In a similar vein, the Sesame Street franchise has introduced us to Kami, an HIV-positive character, a much older Elmo grappling with issues of puberty and masturbation, as well as Oscar the Grouch’s recent bouts with the harsh realities of homelessness and schizophrenia. All of these changes seem to be part and parcel of the show’s evolution and has helped connect viewers to a much more pertinent reflection of the world that they live in.
“It’s pivotal that our shows give an adequate representation of the actual society that we’re living in, ” observed PBS correspondent, Holman Akwame, “change is good.” These changes, however, were only the tip of the iceberg. Just last week, the iconic, fun-loving Big Bird -who has been undergoing some troubling identity issues this season- came out as transgender and will be continuing the show as a female character.
The larger-than-life, seemingly asexual bird is helping ease viewers into her new lifestyle and educating children as to the importance of accepting who they are. The groundbreaking episode, which urged viewers to practice patience, love, and support for all individuals, reached a whopping 5.5 million viewers according to Nielsen ratings- a number rivaled only by the Ken Burns documentary, “The National Parks: America’s Best Idea” back in 2011.
“The positive responses have been overwhelming! We’ve received literally hundreds of letters and phone calls in a matter of days,” says Ben Lerman, one of the show’s co-producers. “In all honesty, we don’t expect viewers to immediately accept this change, and that’s just real life. These things do take time, true, but we believe that easing viewers into this character change will sympathetically mirror Big Bird’s transitioning process, so that -in a way- it evokes a deep empathy as the viewer feels a similar kind of transitioning. We’re hoping to create something of a video interaction or identity dialogue, if you will.”
Lerman, together with several of the show’s veteran writers, admits to having initially felt somewhat conflicted about the writing decision, but realizing the positive message would ultimately outweigh the controversy, felt truly compelled to green light the project.
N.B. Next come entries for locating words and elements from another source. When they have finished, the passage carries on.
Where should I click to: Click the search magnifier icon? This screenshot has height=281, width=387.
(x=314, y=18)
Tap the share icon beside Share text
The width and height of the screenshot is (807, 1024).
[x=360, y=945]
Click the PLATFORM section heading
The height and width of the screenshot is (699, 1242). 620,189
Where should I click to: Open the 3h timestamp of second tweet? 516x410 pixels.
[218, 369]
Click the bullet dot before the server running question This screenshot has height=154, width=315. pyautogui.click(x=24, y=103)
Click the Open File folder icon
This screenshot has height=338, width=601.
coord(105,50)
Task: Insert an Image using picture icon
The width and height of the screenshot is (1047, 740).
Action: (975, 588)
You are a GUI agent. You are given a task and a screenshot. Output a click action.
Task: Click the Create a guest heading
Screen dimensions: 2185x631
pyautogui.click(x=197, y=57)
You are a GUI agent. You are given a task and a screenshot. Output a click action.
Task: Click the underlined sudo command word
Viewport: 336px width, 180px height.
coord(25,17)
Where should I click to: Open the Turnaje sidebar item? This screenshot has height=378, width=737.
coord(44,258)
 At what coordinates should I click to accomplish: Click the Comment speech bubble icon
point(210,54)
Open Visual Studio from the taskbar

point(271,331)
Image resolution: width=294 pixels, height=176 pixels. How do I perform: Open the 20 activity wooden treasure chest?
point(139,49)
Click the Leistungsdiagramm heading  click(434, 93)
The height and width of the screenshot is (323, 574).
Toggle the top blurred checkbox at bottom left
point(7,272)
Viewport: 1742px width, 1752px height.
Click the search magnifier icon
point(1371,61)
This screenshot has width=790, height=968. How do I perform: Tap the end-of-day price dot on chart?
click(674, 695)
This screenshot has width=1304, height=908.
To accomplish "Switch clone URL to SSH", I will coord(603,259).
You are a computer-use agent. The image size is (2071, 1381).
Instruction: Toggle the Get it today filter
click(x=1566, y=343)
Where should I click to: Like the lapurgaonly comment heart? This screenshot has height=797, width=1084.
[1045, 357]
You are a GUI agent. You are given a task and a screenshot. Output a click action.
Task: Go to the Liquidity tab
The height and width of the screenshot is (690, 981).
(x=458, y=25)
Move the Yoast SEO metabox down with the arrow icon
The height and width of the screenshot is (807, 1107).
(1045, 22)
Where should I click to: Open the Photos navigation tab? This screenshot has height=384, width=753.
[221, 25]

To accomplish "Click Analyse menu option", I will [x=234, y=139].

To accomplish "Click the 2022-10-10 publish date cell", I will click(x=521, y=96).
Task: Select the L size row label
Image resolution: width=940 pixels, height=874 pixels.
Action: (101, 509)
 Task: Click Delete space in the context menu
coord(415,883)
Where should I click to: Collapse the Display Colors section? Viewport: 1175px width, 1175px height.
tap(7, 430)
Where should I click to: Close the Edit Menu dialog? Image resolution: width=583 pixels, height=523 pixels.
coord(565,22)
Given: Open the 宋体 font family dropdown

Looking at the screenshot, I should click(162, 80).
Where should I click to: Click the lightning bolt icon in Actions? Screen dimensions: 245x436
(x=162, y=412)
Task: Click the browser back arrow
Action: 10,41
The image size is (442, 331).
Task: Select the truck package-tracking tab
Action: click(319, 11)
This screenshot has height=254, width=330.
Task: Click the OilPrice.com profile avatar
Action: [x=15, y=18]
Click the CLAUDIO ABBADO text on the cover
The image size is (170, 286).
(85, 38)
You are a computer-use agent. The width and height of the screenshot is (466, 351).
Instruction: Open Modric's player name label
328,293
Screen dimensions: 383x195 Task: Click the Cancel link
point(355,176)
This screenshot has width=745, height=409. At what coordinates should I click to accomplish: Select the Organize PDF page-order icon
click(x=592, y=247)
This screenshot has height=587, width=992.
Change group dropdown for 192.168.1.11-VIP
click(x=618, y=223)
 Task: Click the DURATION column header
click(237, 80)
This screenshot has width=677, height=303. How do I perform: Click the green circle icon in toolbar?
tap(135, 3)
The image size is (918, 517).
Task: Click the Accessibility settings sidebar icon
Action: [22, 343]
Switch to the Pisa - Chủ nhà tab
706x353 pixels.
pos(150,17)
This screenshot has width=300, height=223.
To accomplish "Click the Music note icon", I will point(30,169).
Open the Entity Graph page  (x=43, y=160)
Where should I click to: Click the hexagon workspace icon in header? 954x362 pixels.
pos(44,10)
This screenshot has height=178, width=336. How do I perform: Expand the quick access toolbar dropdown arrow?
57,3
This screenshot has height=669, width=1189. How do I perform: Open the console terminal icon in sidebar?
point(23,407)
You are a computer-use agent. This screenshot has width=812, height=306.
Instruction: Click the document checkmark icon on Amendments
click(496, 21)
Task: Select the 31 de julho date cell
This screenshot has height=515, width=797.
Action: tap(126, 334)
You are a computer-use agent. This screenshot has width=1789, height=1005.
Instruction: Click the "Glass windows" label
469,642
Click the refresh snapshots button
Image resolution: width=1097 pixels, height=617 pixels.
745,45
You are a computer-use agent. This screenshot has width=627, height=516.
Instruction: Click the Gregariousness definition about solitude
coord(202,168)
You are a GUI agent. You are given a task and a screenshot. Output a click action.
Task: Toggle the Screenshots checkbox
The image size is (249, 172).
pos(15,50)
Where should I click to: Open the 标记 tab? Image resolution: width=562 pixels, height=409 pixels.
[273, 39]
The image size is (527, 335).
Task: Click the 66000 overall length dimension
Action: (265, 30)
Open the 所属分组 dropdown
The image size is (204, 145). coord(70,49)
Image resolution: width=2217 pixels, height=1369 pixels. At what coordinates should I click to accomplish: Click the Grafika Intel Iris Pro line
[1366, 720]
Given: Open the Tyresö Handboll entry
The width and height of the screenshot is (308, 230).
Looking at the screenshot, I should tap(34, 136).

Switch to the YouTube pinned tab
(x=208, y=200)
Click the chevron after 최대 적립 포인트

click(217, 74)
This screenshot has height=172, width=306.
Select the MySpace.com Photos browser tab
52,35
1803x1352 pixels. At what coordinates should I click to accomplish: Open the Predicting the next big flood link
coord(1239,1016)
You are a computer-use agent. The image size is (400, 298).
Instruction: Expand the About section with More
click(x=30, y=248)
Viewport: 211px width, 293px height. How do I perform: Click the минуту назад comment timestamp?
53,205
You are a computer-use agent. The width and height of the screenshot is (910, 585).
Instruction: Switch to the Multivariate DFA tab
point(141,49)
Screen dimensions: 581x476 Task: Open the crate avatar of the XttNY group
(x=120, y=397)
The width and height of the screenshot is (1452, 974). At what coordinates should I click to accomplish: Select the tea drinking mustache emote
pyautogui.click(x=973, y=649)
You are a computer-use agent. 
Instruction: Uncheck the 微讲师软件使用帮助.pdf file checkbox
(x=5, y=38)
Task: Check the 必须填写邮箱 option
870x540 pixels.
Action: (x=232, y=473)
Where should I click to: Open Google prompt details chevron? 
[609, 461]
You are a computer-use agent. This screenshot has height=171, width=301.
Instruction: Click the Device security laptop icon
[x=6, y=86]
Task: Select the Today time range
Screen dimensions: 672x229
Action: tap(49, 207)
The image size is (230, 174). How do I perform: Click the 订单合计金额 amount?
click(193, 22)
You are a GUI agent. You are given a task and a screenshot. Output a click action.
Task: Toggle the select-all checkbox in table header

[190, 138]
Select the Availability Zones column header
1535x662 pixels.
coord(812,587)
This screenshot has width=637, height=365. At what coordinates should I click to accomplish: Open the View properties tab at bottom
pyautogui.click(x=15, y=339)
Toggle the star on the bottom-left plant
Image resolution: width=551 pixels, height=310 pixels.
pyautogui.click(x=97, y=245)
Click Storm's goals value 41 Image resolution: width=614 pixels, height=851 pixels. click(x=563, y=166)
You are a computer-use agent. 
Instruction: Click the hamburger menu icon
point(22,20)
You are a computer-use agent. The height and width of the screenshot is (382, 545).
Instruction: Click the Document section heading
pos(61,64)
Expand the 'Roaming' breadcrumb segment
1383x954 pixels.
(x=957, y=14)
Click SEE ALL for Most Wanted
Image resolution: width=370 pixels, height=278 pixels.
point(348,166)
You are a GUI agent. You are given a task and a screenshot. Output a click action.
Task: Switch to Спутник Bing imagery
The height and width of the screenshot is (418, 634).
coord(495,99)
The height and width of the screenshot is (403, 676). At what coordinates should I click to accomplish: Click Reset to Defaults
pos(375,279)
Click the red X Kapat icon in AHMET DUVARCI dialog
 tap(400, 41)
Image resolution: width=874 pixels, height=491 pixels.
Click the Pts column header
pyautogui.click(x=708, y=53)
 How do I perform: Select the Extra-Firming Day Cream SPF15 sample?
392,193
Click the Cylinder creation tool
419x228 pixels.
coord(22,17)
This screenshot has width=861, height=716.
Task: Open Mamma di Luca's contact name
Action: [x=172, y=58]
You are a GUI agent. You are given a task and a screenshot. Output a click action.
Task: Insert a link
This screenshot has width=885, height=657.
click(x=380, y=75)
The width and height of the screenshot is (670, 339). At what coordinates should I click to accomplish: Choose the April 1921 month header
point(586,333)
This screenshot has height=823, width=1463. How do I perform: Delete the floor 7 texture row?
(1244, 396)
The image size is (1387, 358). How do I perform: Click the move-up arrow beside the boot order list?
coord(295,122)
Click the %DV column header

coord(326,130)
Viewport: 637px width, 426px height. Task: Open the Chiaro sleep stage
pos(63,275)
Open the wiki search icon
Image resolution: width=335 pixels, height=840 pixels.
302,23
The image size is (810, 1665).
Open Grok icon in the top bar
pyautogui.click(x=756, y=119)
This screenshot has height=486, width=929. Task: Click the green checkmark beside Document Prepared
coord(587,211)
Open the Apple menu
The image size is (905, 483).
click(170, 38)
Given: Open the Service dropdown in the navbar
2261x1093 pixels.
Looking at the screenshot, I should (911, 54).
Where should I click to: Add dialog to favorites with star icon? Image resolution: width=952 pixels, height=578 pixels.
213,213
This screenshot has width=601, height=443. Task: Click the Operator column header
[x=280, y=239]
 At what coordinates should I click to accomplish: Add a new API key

Reception is in fact, mixed, but overall, records show that it has been surprisingly positive. “I didn’t believe it at first! It was just such an giant step forward totally out of the blue,” says Greg Halloran, Project Manager at the New York Transgender Coalition. “Gender identity is something children definitely need to know more about. I mean, Big Bird is still lovable, ole Big Bird! She simply prefers a different pronoun and this is the kind of thing people need to start acclimating to.”
Sesame Street, which has showcased a dizzying number of celebrities throughout the years, is certainly not lacking in support. “You def know you’ve made it if you get to be on Sesame Street with all those muppets, sure, ” comments Dylan McIntyre, star of the upcoming live-action video game adaptation “Contra: Real Corps”. Such sentiments certainly appear to be common among actors and musicians, many of whom admit to getting their start on the show.
“I love Sesame Street, man. It will always speak to a deep part of me. And I love Big Bird, male or female- it don’t matter,” says 43 year-old, Matthew Rivera, lead singer of the prog rock project, ’2 Die 4′ out of Sacramento, California.
All in all, it might seem strange that a children’s show would tackle such strong issues, but Sesame Street’s track record as one the longest-running television programs in history is a testament to its rapport with the public, both young and old.
“We feel that we have a responsibility to our viewers, and we want to make sure to keep our relationship fresh every step of the way,” says Lerman. By the looks of it, that is certainly the case.
As to Big Bird’s new transition, producers at PBS are optimistic about the public’s acceptance of the new changes and will be paying close attention to productive feedback. Perhaps this is one of the secrets to a successful television program: communication. Take note, America, as PBS promises to do their best in keeping the viewers in mind, whether counting the 1-2-3′s or singing the A-B-C’s.